Cette loi de 1905 garantit la liberté de religion et d’opinion : elle est fondamentale. Elle a mis fin aux régimes politiques qui pesaient sur les consciences, en annonçant que l’Etat respecterait la liberté de chacun de choisir sa religion, d’en changer, ou de ne pas en avoir…
“L’Observatoire de la Laïcité privilégie avant tout le dialogue avant l’interdiction…L’essentiel est de détecter les dérives du comportement, telles que le prosélytisme ou la violence…”
Les lois plus récentes tiennent compte de la situation nouvelle concernant l’Islam en France qui n’avait pas d’adeptes en métropole en 1905. La loi de 2004 sur le port de signes religieux ostensibles distingue différents espaces (privé, administratif, social, et « partagé » comme la rue) : seuls les employés du Service public sont soumis à la loi (et non les usagers) ainsi que tout le personnel des écoles et les élèves (mais non les étudiants des universités).

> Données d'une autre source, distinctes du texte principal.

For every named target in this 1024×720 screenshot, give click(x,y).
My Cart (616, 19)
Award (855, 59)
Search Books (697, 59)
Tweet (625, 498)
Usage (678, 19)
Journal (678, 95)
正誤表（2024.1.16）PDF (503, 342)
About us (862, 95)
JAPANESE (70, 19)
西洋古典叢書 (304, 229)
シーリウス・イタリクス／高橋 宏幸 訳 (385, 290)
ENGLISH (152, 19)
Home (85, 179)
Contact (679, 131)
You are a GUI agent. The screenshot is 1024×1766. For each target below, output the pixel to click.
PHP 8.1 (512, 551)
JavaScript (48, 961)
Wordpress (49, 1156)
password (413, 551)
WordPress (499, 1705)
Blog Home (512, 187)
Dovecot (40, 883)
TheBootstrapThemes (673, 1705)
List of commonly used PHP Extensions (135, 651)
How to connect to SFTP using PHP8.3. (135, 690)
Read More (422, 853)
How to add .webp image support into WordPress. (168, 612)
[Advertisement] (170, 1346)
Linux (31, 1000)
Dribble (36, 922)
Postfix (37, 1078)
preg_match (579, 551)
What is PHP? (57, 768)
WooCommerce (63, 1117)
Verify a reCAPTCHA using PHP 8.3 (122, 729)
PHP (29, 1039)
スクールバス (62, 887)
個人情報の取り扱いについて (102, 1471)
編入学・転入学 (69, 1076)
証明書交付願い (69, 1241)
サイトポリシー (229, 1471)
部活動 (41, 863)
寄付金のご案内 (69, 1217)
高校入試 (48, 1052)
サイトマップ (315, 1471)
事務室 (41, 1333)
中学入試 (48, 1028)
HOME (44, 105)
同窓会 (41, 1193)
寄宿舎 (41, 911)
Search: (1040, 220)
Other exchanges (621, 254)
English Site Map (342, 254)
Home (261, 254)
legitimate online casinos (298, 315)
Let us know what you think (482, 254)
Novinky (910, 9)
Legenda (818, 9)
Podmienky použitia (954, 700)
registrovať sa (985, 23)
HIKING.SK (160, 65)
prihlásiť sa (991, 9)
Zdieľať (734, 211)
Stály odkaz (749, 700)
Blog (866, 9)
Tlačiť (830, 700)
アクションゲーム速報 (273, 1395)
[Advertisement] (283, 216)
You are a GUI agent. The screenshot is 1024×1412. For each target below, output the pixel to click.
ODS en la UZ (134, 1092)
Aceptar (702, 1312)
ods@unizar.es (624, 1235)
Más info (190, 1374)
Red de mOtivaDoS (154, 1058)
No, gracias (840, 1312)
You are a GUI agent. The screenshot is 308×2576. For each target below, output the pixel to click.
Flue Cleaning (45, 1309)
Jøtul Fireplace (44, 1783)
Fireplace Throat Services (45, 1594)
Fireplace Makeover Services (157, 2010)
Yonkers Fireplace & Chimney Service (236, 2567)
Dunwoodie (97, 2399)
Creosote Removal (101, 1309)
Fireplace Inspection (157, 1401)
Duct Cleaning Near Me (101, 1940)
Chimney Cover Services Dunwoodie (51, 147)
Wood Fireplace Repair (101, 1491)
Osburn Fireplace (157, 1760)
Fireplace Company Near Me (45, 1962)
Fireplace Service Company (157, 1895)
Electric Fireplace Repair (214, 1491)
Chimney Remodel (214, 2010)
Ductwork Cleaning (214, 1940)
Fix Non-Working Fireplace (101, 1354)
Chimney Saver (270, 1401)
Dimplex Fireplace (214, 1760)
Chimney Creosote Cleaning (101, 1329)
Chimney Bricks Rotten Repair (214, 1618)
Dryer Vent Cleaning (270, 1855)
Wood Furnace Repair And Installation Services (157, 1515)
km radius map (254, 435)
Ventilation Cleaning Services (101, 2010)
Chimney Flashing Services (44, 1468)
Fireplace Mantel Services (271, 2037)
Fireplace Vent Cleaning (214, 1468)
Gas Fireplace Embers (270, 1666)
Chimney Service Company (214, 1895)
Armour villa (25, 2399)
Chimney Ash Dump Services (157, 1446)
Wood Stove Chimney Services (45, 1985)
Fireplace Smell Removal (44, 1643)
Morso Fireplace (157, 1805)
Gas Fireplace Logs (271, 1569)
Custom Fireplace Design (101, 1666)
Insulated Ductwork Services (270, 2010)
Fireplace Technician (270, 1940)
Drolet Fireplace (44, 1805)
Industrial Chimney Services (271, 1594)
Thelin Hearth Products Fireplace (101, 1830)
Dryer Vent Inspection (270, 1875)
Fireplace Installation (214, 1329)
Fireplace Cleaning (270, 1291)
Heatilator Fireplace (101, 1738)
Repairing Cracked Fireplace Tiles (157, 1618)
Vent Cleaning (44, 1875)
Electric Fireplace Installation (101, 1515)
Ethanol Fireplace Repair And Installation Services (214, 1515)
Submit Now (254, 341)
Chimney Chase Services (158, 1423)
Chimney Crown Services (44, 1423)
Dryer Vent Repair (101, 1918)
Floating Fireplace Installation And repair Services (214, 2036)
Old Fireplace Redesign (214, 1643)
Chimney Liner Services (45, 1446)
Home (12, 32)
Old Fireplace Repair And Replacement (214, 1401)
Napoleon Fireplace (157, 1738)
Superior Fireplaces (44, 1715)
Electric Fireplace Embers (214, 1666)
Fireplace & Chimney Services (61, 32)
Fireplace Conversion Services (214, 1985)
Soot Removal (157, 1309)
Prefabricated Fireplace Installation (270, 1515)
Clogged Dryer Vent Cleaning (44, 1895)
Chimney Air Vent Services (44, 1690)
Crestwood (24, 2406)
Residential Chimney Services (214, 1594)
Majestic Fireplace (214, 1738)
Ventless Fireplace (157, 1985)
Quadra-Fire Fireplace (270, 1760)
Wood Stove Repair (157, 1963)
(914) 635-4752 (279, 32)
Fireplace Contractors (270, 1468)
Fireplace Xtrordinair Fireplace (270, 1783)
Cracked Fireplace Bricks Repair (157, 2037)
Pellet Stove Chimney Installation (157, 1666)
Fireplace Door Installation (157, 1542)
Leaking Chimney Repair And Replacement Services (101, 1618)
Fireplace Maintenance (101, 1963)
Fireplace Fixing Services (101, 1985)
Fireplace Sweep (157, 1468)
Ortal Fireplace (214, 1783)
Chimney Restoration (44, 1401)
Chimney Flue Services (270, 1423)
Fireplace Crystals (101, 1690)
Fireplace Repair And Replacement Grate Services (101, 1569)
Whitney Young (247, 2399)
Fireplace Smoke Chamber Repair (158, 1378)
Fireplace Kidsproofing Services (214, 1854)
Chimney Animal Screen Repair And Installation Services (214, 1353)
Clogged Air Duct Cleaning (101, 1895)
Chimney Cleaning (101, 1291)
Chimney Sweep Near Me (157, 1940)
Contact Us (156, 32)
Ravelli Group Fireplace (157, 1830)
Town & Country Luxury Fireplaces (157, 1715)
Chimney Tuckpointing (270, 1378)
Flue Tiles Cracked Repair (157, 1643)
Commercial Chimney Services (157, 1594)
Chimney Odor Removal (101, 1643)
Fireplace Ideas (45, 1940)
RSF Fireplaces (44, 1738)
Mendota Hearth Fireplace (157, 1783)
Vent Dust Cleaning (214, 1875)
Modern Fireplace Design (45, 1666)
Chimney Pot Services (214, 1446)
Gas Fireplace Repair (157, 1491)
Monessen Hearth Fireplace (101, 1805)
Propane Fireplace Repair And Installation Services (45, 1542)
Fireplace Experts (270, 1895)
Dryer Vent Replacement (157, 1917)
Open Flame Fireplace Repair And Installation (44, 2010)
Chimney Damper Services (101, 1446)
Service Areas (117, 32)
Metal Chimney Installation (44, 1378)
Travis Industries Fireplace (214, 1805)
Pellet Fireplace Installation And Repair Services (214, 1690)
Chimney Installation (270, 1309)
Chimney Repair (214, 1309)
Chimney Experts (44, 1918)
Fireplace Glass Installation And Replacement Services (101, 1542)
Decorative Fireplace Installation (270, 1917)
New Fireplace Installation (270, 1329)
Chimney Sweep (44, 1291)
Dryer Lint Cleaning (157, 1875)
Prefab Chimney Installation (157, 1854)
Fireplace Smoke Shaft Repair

N. Cadène a tout de suite mis le doigt sur le défi à relever par la Laïcité : elle doit être un outil pour « vivre ensemble » ! Ce qui est visé, c’est l’intérêt général, la construction de notre citoyenneté commune. Jean Jaurès l’affirmait déjà en 1904 : « La République doit être laïque et sociale. Elle restera laïque si elle sait rester sociale ». En prenant le cas concret des demandes de certaines communautés musulmanes de servir dans les cantines des écoles des menus sans viande de porc, N. Cadène propose d’y répondre en donnant le choix entre « des menus avec ou sans viande », sans pour autant stigmatiser les observances rituelles d’une religion ou d’une autre ou des régimes alimentaires, mais en préservant les repas pris en commun…L’Observatoire de la Laïcité privilégie avant tout le dialogue avant l’interdiction…L’essentiel est de détecter les dérives du comportement, telles que le prosélytisme ou la violence…
Mettre en œuvre une pédagogie
Il est nécessaire de mettre en œuvre une pédagogie et un accompagnement concret pour s’adapter à l’évolution de la société… L’Observatoire de la Laïcité a édité des « guides » pour permettre de déterminer l’application des lois concernant la laïcité et la gestion du fait religieux dans les collectivités locales, les structures socio-éducatives, et l’entreprise privée, ainsi qu’une « Note d’orientation ». Ces documents très clairs, ponctués d’exemples concrets, ont été mis à disposition lors de la soirée : en nombre insuffisant pour le public présent (nous étions environ 180 participants), ils sont accessibles sur internet sur le site de l’Observatoire de la Laïcité.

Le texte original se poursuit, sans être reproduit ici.